Thursday, June 22, 2006

'My Theology': I believe, therefore I think

I believe, therefore I think. Faith gives itself to be thought. One cannot believe in God without thinking about him. Faith is passionately concerned to understand itself and thereby understand God. Faith is essentially fides quaerens intellectum, faith seeking understanding. The extent to which faith is threatened by superstition, and the ease with which God is confused with an idol, are shown by the fact that God is talked about thoughtlessly, and, indeed, by the fact that human reason’s ideas of God, when reason does not let itself be led on to the path of thought by the God who comes to the world, pass God by. ...

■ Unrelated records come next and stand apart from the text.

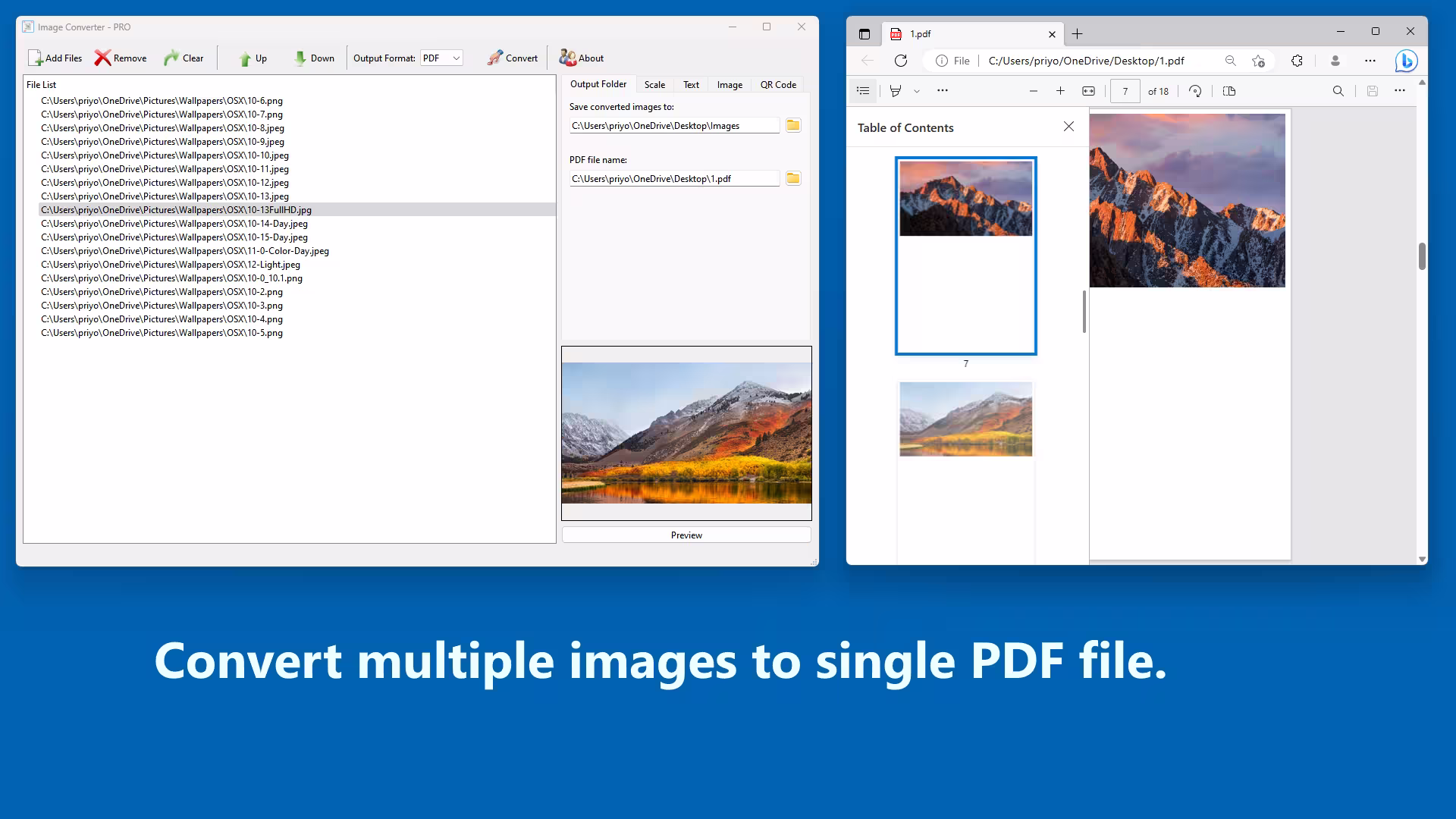Image resolution: width=1456 pixels, height=819 pixels.
Task: Open the QR Code tab
Action: point(778,85)
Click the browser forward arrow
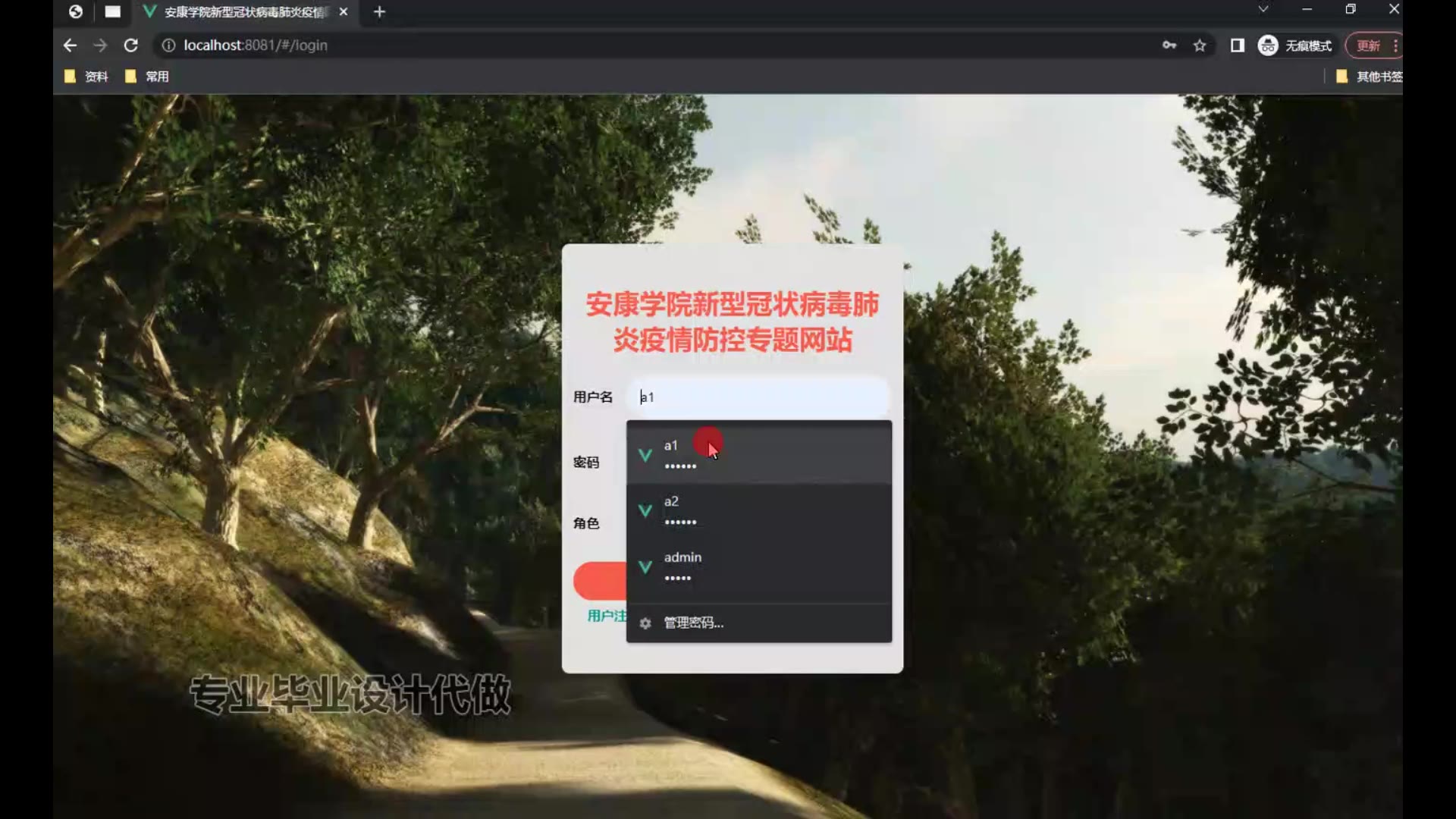This screenshot has width=1456, height=819. tap(100, 46)
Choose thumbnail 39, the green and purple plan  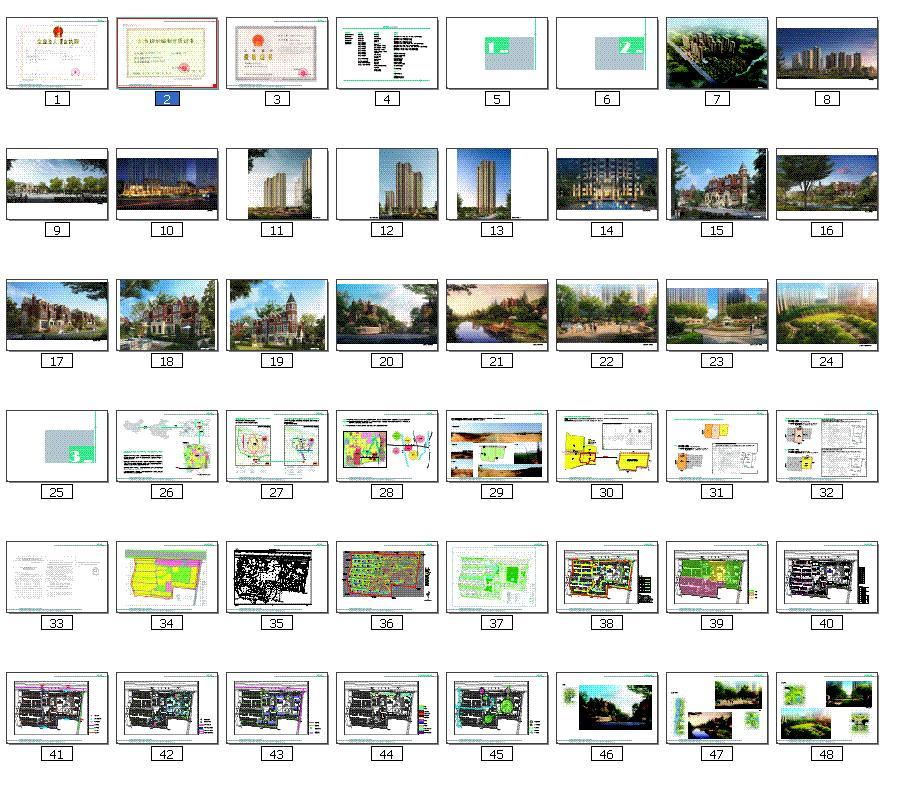point(717,577)
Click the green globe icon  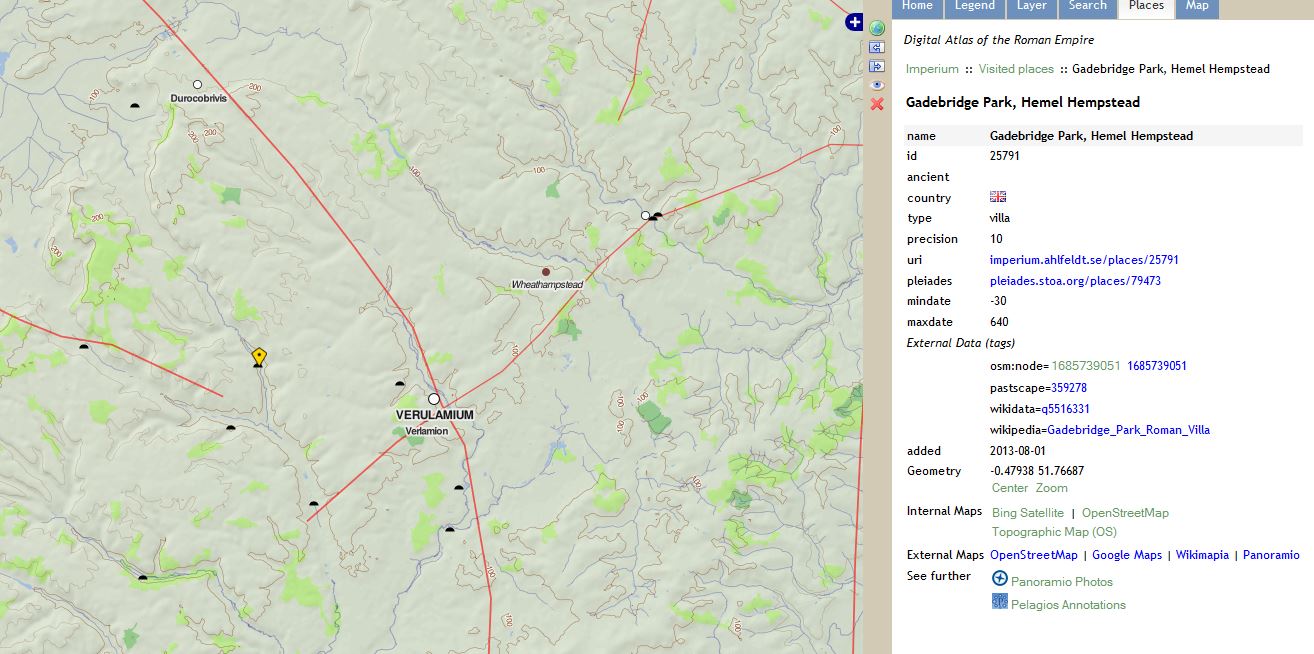(x=877, y=28)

The faith which gives itself to be thought attains its idea of God from the harshness of the death of Jesus Christ. It therefore demands that God be thought as the one whose creative omnipotence and freedom are something other than what is prompted by the axiom of divine absoluteness, and as the one whose eternity and activity is something other than what is demanded by the axioms of the timelessness and impassibility of the eternal. If God is love, then truly love is omnipotent, and love is the very core of all true power. And the truth-criterion of power is that it is able to have compassion, and in this way to overcome suffering. God’s being must then be thought as an existence which exposes itself to nothingness, whose richness of being realizes itself as a se in nihilum existere, existing out of itself into nothingness. And God’s creation must then be thought as an act of primordial beginning which implies an act of primordial self-limitation (which Jewish mystics called zimzum). The creator who affirms and calls his creation into being limits himself through the being of his creatures. Accordingly, the idea of God’s omnipresence will need to be re-thought as the concept of the coming of the creator which reaches all creatures and ‘lets be’. In the same sense, all traditional divine attributes will need to be examined critically and, if necessary, re-thought. One can no longer think of God as worldly necessity, or of contingency as inessential. God is more than necessary—as is all true freedom that is the opposite of arbitrariness. God is to be thought out of the event of his advent: as a being who is in coming, and who in himself is the eternal story of God’s richness of relation, God’s coming-to-himself as Father, Son, and Holy Spirit. Theological thought follows the coming of God; it is the discipleship of thinking which springs from faith.

—Eberhard Jüngel, Theological Essays II, 9, 10-11

2 comments:

Anonymous said...

"God is to be thought out of the event of his advent: as a being who is in coming, and who in himself is the eternal story of God’s richness of relation, God’s coming-to-himself as Father, Son, and Holy Spirit."

I ask this as a new reader of Jungel. Is he in favor of the Hegelian dialectic? Does God not know who God is until the end of history?

David W. Congdon said...

Jüngel definitely employs Hegelian philosophy, and much of his theology follows some patterns in Hegel's dialectics. The most clear example of this is his definition of God as the "union of death and life for the sake of life," which he explicates in God as the Mystery of the World. I defend this as an interpretation of the biblical narrative of creation (life), fall (death), and new creation (for the sake of life). I am also not opposed to a careful, critical appropriation of Hegelian philosophy. Hegel is trinitarian in his philosophy, even if he goes too far in immanentizing God's being.

Sometime soon I hope to post on Jüngel's theological ontology in God as the Mystery of the World, in which he goes beyond the definition of God as being-in-becoming and makes the more Hegelian, more controversial statement that God's being is in coming.